Vous évoquez un processus d’écriture ludique. Est-ce souvent le cas ?
Cela ne se sent pas quand on me lit, on peut même avoir le sentiment que je n’en ai rien à faire, mais je suis facilement angoissée par l’écriture. Je peux mettre beaucoup de temps avant de me lancer, être prise par une peur qui m’oblige à attendre. Mais une fois que j’ai commencé, j’écris vite. Et je me relis beaucoup. Je pourrais d’ailleurs me relire davantage encore, être plus méticuleuse. Dans son recueil Changer d’avis, Zadie Smith explique qu’elle se relit « jusqu’à l’usure ». Si j’étais bonne élève, je ferais la même chose. Cela dit, il me semble que, d’un auteur tel que moi, on n’attend pas la perfection de la phrase, mais plutôt quelque chose lié au souffle, à l’énergie. Parfois, alors que je retravaille sans fin une phrase, je me dis : arrête, cette phrase, ce n’est pas la peine d’en faire LA phrase, ce n’est pas ton truc.

Avez-vous toujours connu cette angoisse d’écrire ?
L’écriture de Baise-moi, il y a vingt ans, ne fut que ludique. Les gens parmi lesquels je vivais faisaient de la musique, ou de la danse, aucun n’écrivait. Le roman contemporain n’existait pas pour moi, et je n’ai compris que plus tard qu’il existait des personnes qui se faisaient une idée tellement haute de l’écriture d’un livre qu’elles pouvaient y consacrer des années. Alors que, pour moi, c’était comme écrire une nouvelle, ou un article. (…) Pour le deuxième, Les Chiennes savantes, je n’étais guère plus consciente. En revanche, je me souviens combien Les Jolies Choses a été terrible à écrire, à relire, à publier. En lutte permanente contre l’angoisse. C’était mon troisième livre, mais j’avais conscience que c’était lui qui ferait de moi un écrivain.
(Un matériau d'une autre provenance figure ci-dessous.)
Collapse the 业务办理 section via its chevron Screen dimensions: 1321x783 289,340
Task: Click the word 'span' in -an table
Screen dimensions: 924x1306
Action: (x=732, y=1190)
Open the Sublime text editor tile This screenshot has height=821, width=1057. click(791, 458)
Ce passage de l’insouciance à l’anxiété était-il lié à un changement de votre relation avec l’écriture ou à la pression extérieure ?
Tout se mêlait. A un moment, on comprend ce que signifie d’être lu. Ecrire, c’est s’autoriser à prendre la parole à visage découvert. J’ai commencé par un livre qui s’appelait Baise-moi et qui parlait de façon frontale de la sexua­lité. Ce roman, je l’ai écrit dans ma chambre, sans penser une seconde que même le facteur le lirait… Pour moi qui suis timide, réservée, être l’auteur qui portait Baise-moi n’était pas simple du tout. L’écriture avait beau avoir été une super aventure, pleine d’adrénaline, vingt ans plus tard je comprends qu’à l’époque je me sois sentie un peu empêtrée.
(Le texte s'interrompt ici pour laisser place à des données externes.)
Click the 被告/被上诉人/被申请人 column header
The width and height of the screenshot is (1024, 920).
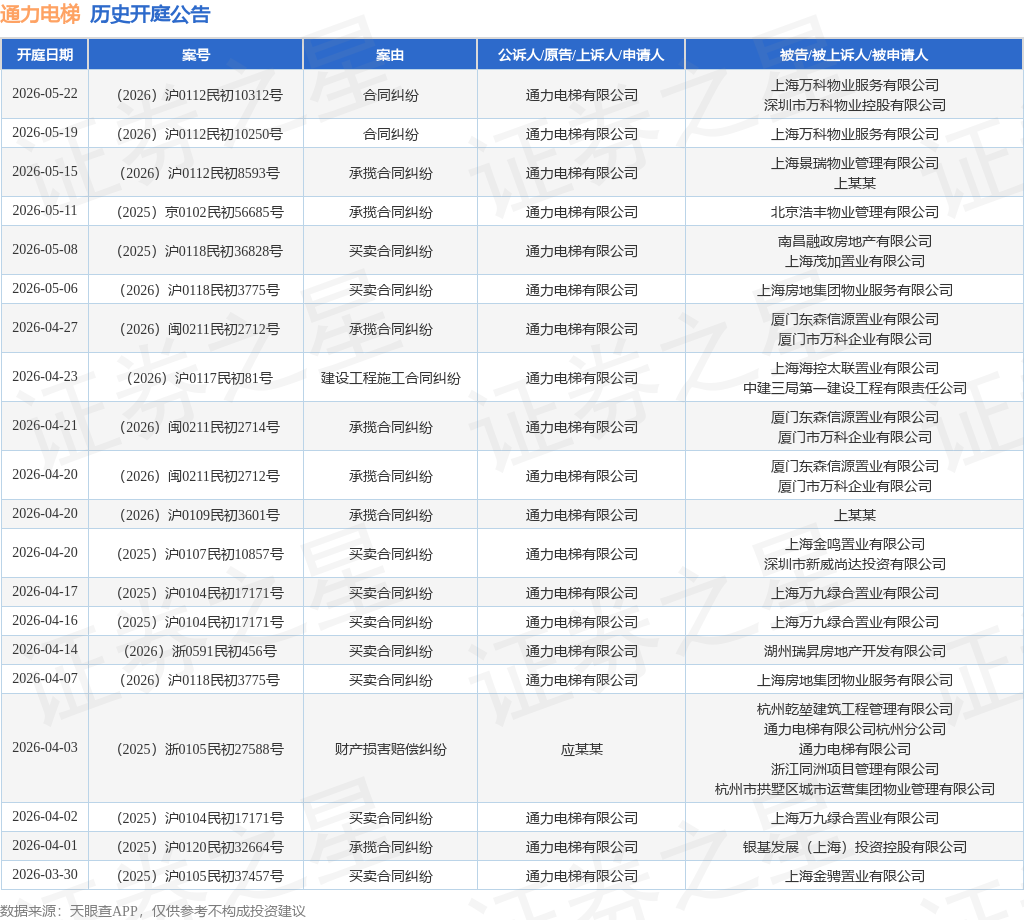(x=854, y=55)
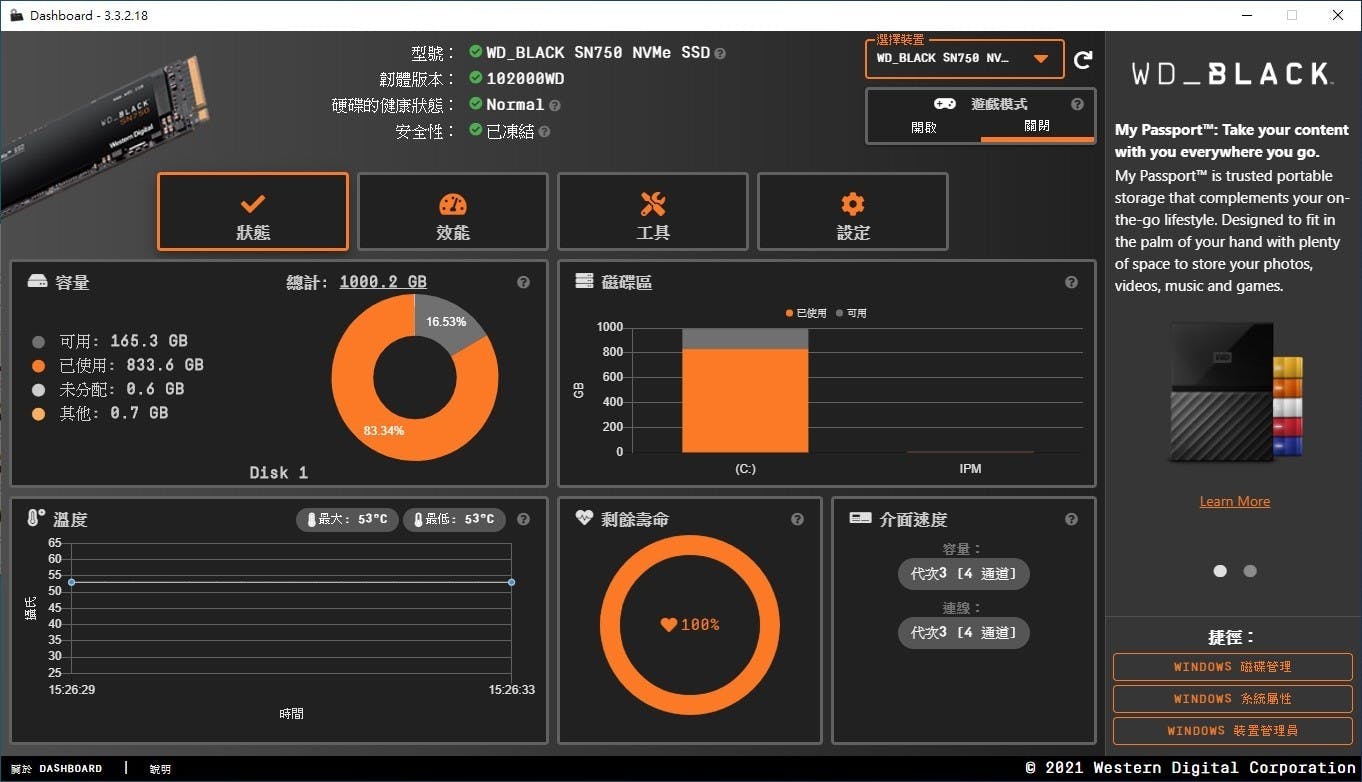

Dans Vernon Subutex, vous faites revenir des personnages d’un roman à l’autre, comme la Hyène, pourrisseuse de réputation sur le Net…
Oui, et cela me fait tiquer quand j’entends les auteurs dire que ce sont les personnages qui mènent la danse. Moi, ils ne m’emmènent jamais nulle part, mes personnages, ils me laissent faire tout le boulot ! Mais c’est vrai, à force de les visualiser, de les écouter, ils deviennent un peu comme des gens de notre répertoire. On prendrait presque de leurs nouvelles.

Votre écriture donne l’impression d’une grande spontanéité, mais apparaît aussi très sophistiquée. Comment travaillez-vous ?
J’écris d’un jet, et je relis beaucoup. Comme dans le montage d’un film, tu mets toutes les scènes côte à côte et c’est l’« ours » et tu travailles à partir de ce matériel. Au début, c’est illisible, et ça me donne envie de mourir, mais après ça s’articule. Je déplace, j’inverse, cherche où commence la scène, à quel moment le plan s’essouffle… Dans ce livre, les chapitres sont conçus comme des épisodes de série. D’ailleurs, écrire un deuxième tome de Vernon Subutex – il y en aura peut-être un troisième -, c’est comme construire une nouvelle saison.

(Sources : Télérama, Le Magazine Littéraire)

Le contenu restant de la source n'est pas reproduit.